Gemeenten wilden de jeugdzorg zelf
Het was ook niet zo dat het Rijk de jeugdzorg over de schutting kieperde, zoals nu vaak wordt gezegd. Voor 2015 werd de jeugdzorg door de provincies uitgevoerd en die deden dat over het algemeen heel behoorlijk. Van echte decentralisatie naar gemeenten is in de praktijk ook geen sprake. Veel gemeenten werken samen met grotere gemeenten in de buurt bij de uitvoering van de jeugdzorg.

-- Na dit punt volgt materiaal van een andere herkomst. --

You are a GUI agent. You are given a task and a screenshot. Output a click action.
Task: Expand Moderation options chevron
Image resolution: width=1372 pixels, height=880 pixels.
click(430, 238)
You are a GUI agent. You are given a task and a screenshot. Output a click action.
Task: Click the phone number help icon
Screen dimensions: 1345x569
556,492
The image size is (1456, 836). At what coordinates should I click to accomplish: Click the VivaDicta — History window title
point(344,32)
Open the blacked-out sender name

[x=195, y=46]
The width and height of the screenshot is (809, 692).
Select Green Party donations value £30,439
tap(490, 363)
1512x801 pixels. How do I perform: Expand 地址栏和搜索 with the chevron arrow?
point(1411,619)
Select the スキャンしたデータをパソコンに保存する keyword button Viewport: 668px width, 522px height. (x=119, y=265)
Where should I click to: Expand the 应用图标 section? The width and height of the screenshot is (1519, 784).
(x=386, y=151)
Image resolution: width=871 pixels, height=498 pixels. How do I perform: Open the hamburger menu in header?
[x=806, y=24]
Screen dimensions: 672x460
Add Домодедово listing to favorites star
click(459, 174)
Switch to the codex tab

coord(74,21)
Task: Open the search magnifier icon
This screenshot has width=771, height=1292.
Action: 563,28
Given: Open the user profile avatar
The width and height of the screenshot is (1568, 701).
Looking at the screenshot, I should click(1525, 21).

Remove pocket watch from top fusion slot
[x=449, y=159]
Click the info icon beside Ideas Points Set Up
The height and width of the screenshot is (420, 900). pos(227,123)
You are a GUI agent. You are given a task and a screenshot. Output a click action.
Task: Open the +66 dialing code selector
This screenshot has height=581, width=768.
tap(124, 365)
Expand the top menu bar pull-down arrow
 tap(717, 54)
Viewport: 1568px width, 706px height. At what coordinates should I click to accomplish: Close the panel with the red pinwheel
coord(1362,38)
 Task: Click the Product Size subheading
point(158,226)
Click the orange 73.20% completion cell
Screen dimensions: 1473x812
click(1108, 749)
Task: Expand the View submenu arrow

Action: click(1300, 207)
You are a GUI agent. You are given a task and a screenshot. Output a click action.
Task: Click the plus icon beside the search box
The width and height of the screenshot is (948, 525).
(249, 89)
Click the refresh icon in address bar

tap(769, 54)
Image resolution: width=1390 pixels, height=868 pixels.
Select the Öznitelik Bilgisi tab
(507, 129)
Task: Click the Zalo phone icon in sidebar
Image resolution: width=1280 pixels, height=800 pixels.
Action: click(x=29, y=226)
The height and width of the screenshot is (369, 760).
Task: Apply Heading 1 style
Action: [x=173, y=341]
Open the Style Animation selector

Hierdoor hebben de kleine gemeenten in een regio veel van de jeugdzorg eigenlijk uitbesteed naar de grotere buurgemeente. Zij zijn dus van de grotere gemeente afhankelijk of die voor hun kinderen ‘zorg op maat’ weet te leveren. Het belangrijkste gevolg van de decentralisatie is de toename van het aantal ambtenaren. Voor 2015 hadden de meeste provincies enkele tientallen ambtenaren die zich met de jeugdzorg bezighielden. Sinds 2015 heeft elk van de 355 gemeenten in Nederland een dozijn of meer jeugdzorgambtenaren.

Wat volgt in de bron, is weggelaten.